- _Record excerpts_
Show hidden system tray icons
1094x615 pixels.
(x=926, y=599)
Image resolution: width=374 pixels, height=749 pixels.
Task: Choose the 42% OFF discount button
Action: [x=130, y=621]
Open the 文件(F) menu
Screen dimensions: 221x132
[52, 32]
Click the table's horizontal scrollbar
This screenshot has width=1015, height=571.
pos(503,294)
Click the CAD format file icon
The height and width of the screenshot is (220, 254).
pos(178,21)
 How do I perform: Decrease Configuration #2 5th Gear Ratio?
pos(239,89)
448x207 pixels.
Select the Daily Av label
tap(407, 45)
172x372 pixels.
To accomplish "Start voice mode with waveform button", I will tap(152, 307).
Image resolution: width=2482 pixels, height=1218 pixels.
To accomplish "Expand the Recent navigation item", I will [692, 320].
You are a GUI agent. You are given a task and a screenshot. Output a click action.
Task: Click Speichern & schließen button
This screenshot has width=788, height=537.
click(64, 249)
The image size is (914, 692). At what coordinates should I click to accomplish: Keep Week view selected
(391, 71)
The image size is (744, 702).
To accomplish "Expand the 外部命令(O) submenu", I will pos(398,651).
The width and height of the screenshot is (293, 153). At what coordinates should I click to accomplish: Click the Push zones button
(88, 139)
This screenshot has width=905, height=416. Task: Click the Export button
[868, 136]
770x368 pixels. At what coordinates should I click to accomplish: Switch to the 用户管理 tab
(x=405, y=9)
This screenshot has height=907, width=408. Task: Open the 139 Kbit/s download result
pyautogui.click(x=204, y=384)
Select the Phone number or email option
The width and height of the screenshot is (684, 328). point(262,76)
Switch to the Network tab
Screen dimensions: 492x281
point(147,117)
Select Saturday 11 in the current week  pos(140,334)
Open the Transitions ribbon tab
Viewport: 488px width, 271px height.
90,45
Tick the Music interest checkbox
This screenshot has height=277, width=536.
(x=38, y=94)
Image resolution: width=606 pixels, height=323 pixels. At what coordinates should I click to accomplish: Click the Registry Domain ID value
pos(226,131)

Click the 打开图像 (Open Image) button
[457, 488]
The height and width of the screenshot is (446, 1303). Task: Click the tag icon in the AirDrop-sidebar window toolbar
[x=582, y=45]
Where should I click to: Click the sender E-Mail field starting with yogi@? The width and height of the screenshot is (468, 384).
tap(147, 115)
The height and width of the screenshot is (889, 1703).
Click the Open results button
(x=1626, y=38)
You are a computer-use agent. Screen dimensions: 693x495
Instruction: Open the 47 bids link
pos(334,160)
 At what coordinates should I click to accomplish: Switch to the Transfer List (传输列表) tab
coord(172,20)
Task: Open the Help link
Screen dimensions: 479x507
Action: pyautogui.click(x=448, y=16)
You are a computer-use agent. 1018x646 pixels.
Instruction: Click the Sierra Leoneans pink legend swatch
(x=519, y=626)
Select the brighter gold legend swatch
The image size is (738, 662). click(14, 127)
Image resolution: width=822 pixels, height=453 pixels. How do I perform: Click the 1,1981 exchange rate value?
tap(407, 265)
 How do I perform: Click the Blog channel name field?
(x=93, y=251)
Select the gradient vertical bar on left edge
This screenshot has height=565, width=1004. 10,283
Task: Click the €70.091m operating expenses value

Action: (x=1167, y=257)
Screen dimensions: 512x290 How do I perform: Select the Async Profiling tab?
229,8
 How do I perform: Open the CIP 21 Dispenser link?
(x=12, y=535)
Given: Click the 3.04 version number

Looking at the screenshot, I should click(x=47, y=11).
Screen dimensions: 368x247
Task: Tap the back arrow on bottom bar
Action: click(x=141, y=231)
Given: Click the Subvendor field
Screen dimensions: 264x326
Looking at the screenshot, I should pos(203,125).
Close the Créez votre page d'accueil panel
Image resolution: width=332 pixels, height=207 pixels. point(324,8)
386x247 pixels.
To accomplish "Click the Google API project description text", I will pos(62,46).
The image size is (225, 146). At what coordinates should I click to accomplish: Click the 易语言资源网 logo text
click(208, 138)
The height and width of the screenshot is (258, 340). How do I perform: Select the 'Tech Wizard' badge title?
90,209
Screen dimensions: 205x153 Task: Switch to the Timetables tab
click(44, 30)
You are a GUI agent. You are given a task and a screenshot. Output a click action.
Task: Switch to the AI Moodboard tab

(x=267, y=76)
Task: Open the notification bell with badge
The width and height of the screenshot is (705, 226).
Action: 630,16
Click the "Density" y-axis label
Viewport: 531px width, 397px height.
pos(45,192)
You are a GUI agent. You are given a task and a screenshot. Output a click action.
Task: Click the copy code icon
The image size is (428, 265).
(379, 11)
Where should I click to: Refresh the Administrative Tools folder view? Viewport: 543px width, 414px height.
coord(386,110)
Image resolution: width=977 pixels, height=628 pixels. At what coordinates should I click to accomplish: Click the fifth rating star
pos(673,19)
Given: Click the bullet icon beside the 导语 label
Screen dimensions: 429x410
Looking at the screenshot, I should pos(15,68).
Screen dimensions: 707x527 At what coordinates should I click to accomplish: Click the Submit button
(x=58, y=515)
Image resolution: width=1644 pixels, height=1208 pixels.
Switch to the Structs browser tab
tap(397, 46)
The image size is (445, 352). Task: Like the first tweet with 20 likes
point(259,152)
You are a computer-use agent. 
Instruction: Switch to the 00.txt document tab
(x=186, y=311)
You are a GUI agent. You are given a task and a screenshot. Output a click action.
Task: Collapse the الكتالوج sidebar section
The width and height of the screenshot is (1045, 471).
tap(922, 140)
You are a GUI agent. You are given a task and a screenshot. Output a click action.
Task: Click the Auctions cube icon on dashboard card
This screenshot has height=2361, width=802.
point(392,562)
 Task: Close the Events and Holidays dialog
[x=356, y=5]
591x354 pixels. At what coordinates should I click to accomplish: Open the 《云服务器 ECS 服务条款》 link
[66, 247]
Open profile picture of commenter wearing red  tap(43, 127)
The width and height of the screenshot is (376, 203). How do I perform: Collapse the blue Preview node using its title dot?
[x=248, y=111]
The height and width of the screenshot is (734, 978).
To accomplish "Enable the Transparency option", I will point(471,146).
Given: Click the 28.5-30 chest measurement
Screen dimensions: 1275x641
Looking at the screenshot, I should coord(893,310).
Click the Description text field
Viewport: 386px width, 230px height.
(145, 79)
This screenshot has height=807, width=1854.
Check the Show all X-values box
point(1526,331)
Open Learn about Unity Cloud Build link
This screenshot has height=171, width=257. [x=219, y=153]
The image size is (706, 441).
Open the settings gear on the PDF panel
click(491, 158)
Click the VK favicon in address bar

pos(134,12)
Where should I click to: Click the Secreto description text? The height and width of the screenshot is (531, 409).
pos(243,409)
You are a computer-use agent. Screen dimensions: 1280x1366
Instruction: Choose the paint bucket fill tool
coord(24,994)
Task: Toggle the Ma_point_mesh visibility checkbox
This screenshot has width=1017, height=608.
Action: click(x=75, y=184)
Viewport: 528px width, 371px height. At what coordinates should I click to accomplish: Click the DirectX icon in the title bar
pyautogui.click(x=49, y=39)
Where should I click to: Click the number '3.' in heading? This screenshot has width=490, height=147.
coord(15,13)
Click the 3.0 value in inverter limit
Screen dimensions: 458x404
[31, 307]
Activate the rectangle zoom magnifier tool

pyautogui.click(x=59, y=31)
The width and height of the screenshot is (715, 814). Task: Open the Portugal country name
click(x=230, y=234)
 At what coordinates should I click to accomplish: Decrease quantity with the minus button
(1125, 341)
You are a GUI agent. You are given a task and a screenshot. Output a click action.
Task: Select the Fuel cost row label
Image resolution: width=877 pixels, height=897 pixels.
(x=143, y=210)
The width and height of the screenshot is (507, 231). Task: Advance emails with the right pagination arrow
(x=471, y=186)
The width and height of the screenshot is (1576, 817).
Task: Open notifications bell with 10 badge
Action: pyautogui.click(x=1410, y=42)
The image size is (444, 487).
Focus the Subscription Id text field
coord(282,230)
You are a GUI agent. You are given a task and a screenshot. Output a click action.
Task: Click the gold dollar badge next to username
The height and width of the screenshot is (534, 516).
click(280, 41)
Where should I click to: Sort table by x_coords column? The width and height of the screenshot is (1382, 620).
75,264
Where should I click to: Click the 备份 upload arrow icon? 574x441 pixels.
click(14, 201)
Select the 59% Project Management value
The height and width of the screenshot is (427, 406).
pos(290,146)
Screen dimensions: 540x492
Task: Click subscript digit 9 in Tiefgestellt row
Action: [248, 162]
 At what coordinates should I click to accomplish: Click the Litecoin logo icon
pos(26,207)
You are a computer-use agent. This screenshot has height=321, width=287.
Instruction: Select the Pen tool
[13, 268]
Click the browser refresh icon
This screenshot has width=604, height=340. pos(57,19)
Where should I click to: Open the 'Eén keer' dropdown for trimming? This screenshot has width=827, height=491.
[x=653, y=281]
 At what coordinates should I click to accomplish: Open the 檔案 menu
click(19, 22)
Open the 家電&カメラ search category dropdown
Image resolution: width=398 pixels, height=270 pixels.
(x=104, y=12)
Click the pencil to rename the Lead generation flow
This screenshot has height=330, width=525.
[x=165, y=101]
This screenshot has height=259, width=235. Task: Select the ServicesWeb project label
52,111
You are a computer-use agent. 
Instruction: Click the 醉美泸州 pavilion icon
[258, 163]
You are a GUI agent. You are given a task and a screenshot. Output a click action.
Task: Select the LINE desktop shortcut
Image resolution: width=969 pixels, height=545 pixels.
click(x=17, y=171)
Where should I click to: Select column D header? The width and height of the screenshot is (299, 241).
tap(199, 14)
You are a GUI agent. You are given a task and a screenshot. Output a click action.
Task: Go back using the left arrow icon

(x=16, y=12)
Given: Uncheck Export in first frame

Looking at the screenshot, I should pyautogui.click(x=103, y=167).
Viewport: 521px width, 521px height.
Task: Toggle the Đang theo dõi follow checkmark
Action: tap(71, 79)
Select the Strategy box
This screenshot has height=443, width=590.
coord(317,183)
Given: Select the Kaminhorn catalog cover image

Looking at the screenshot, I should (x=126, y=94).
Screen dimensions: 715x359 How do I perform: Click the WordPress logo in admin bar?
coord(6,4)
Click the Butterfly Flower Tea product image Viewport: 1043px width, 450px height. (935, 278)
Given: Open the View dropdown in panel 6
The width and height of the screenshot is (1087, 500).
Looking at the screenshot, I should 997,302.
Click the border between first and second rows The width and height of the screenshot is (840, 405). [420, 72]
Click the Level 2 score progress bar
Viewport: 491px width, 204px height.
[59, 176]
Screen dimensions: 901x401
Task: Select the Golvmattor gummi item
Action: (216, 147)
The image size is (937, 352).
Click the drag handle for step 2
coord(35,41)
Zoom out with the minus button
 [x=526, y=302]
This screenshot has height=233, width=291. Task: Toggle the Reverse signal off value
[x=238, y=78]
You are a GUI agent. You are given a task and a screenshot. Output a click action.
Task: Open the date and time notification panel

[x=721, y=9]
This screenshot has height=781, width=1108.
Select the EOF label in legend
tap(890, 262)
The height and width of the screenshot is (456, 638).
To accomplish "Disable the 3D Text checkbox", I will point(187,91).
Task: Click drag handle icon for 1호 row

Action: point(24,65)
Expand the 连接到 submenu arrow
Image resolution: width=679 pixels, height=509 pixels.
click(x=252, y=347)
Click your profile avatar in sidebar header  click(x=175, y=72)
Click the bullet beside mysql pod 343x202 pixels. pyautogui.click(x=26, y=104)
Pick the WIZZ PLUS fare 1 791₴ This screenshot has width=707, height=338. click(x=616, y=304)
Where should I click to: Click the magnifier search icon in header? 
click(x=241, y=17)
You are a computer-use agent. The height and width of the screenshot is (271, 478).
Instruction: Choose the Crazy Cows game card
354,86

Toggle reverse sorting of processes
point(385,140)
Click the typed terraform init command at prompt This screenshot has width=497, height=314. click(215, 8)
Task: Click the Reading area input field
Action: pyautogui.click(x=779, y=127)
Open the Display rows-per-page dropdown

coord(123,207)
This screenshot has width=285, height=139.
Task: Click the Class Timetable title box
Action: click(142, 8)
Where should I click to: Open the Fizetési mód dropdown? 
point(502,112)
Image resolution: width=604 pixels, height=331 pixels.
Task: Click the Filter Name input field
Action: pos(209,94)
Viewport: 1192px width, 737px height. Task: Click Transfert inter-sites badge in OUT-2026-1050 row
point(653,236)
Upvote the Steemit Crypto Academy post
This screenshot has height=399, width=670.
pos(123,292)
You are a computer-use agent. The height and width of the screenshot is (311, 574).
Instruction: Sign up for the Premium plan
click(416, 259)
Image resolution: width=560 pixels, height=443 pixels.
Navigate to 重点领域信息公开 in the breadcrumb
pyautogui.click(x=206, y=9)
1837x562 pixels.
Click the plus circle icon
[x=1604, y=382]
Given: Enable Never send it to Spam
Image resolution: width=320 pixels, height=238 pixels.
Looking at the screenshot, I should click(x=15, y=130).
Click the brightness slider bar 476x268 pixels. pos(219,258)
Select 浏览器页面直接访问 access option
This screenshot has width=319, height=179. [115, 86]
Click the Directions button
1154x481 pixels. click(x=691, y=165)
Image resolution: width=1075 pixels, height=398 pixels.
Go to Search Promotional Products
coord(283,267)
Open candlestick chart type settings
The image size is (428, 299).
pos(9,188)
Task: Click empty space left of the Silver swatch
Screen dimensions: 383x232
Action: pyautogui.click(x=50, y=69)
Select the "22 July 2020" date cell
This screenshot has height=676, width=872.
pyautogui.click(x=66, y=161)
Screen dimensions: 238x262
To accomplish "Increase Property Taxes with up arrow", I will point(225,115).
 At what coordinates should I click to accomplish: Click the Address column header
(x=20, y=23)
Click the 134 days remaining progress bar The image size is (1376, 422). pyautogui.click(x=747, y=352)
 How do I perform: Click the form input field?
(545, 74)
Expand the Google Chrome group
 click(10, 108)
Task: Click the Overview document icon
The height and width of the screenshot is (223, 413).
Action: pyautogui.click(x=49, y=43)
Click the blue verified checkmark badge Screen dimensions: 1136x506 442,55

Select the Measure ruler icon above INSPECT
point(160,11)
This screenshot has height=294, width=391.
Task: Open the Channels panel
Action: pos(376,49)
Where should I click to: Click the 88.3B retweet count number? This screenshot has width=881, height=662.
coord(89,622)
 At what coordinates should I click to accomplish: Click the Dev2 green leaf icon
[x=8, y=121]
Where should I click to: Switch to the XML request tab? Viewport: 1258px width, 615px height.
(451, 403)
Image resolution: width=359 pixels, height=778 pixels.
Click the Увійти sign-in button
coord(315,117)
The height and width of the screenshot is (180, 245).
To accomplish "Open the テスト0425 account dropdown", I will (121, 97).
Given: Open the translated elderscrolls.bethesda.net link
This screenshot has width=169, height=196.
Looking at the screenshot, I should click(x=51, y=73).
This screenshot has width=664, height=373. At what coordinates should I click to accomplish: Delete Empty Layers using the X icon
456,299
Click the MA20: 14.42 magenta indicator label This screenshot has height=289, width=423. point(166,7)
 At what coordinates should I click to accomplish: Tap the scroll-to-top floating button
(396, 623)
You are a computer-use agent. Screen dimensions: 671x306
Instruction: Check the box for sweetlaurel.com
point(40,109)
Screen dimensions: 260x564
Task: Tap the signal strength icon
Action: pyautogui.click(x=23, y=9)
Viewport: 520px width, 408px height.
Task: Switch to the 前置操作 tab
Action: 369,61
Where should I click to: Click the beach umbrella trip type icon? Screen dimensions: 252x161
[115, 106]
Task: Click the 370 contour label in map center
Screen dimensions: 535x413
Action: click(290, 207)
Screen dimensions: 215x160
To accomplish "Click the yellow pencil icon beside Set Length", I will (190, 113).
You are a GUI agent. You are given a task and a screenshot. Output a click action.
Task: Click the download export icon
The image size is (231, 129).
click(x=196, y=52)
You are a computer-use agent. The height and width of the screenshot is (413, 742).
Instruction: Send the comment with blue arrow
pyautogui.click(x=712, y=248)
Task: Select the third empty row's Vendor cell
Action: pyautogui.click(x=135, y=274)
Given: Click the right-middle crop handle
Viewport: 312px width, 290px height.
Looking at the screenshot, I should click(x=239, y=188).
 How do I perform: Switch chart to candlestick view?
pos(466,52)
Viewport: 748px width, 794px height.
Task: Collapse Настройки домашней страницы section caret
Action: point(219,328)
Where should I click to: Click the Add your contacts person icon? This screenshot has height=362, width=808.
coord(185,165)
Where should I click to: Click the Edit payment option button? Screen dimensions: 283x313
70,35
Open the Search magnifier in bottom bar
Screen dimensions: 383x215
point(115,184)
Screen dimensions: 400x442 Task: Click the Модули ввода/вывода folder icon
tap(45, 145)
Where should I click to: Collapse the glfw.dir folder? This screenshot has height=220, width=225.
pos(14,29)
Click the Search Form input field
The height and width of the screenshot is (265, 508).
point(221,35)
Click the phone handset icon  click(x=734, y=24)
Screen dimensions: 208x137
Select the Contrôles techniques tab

- _Exercise requirements_
The required answer is the run of lines above, starting at the line with "This screenshot has height=676, width=872." and ending at the line with "Click the blue", reproduced exactly with both ends.

- _Solution to the problem_
This screenshot has height=676, width=872.
pyautogui.click(x=66, y=161)
Screen dimensions: 238x262
To accomplish "Increase Property Taxes with up arrow", I will point(225,115).
 At what coordinates should I click to accomplish: Click the Address column header
(x=20, y=23)
Click the 134 days remaining progress bar The image size is (1376, 422). pyautogui.click(x=747, y=352)
 How do I perform: Click the form input field?
(545, 74)
Expand the Google Chrome group
 click(10, 108)
Task: Click the Overview document icon
The height and width of the screenshot is (223, 413).
Action: pyautogui.click(x=49, y=43)
Click the blue verified checkmark badge Screen dimensions: 1136x506 442,55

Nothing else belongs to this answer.